The body of your report should indicate how you developed your conclusion. Begin with a concise statement of the regression objective from the business perspective. Next, use your knowledge of the dependent variable and predictor variables to formulate a model. You may need to identify several possible models before finalizing a fitted model which best serves your objective. You may follow the procedure given below when you explore the data.
1. Download your data from StatCrunth of MyStatLab from Retirement Funds of chapter 15. Format your data to include following variables:
Dependent: y = 3 - year return
Independent:
x1 = Assets
x2 = Turnover Ratio
x3 = SD
x4 = Sharpe Ratio
x5 = Expense Ratio

Things to be included in the report
i) Print a sample of your data set, say the 1st 20 funds.
ii) Give a brief description of each of the above variables.
2. Begin your study with a graphical investigation of the nature of the relationship between the dependent variable and each of the quantitative predictor variables. You can use scatter-plots. Comment on the possible form of relationship (e.g., first-order or second-order) between the dependent variable and each quantitative predictor variable based on the graph.
Things to be included in the report
i) Print the Scatter-plots between the dependent variable and each of the quantitative predictor variables.
ii) Give a visual assessment about the possible 2nd order relationship.
3. The initial model to consider is a first-order model which includes all seven predictor variables. Use statistical techniques learned in this class to analyze the model. Things to be included in the report
i) Print the output of the regression analysis.
ii) Write the regression equation and perform some basic analysis with respect to its usefulness.
4. Next you may want to try models that include the second-order terms of the quantitative predictor variables without interaction. Include all seven independent variables and one second-order term at a time.
Things to be included in the report
i) Identify a list of quantitative predictor variables such that the second-order term is significant.
5. To investigate the effect of interaction, add a two-way interaction term (such as x1x2, x1x3, ... . x6x7), one at a time, between two predictor variables, to the model. Try all the possible two-way interaction terms among the seven predictor variables to see if any two-way interaction is significant. (Note: The total number of interaction models you should run is the Combination of 7 taken out 2, that is,
= 21, models)
Things to be included in the report -
i) Identify a list of interaction terms that are significant and the reasons why.
6. Build your 1st multiple regression model by using all independent variables, all second-order terms identified in Step 4, and all interaction terms identified in step 5.
Things to be included in the report -
i) Print the output of the regression analysis.
ii) Write the regression equation and perform some basic analysis with respect to its usefulness.
7. Based on the analysis in Step 6, find the best regression model for predicting the 3-year return.

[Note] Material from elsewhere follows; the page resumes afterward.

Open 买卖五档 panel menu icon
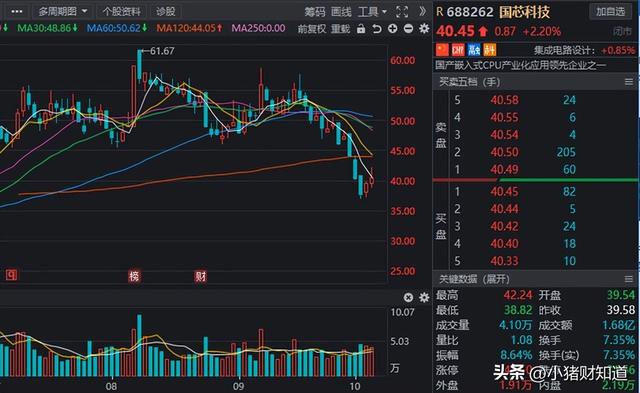640x393 pixels. (629, 82)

Things to be included in the report -
i) Print the output of the regression analysis.
ii) Write the regression equation and perform some basic analysis with respect to its usefulness.
8. Perform a thorough Residual Analysis on the model from Step 7 to verify the four regression assumptions.

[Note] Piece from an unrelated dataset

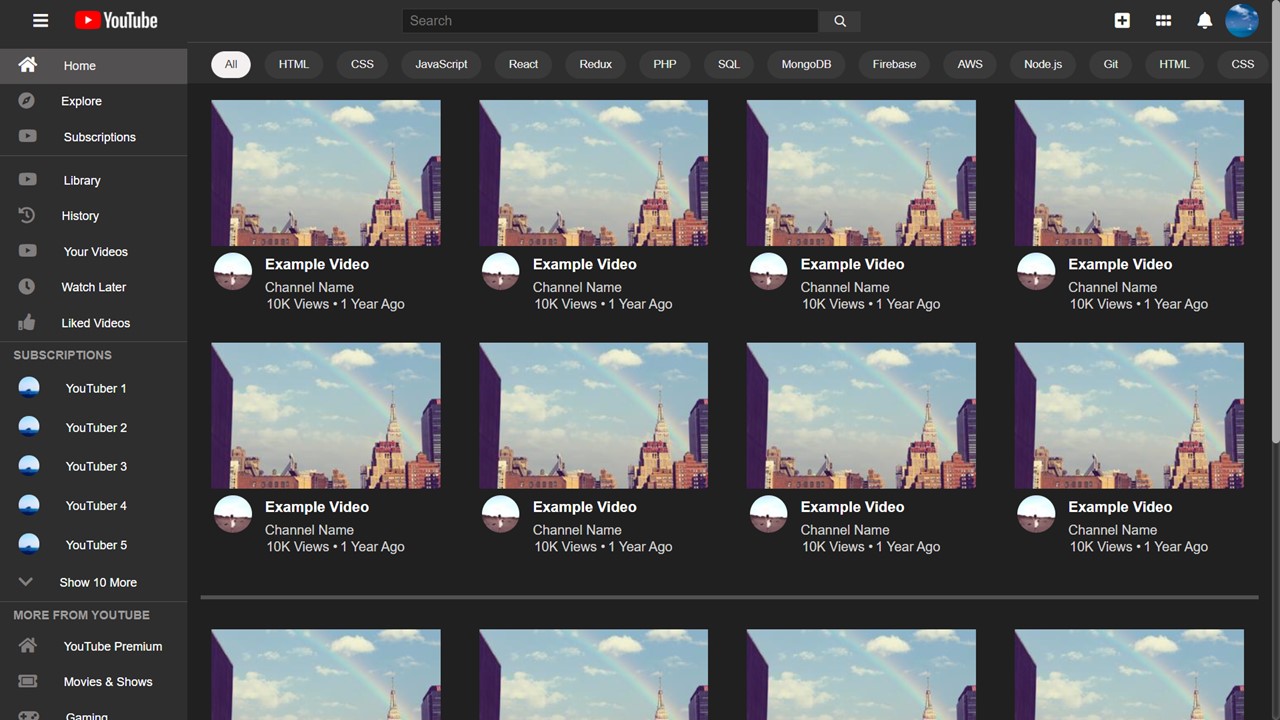Screen dimensions: 1280x720
Task: Click the search magnifier button
Action: [840, 21]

Things to be included in the report -
i) Print all of residual analysis related plots.
ii) Comment on whether the model assumptions hold.
In your report, you do not need to include full details of all the regression work that you tried. But you should list things that were attempted. Your report should provide enough details to justify your final selection of the best model and to show the major steps that lead to your decision.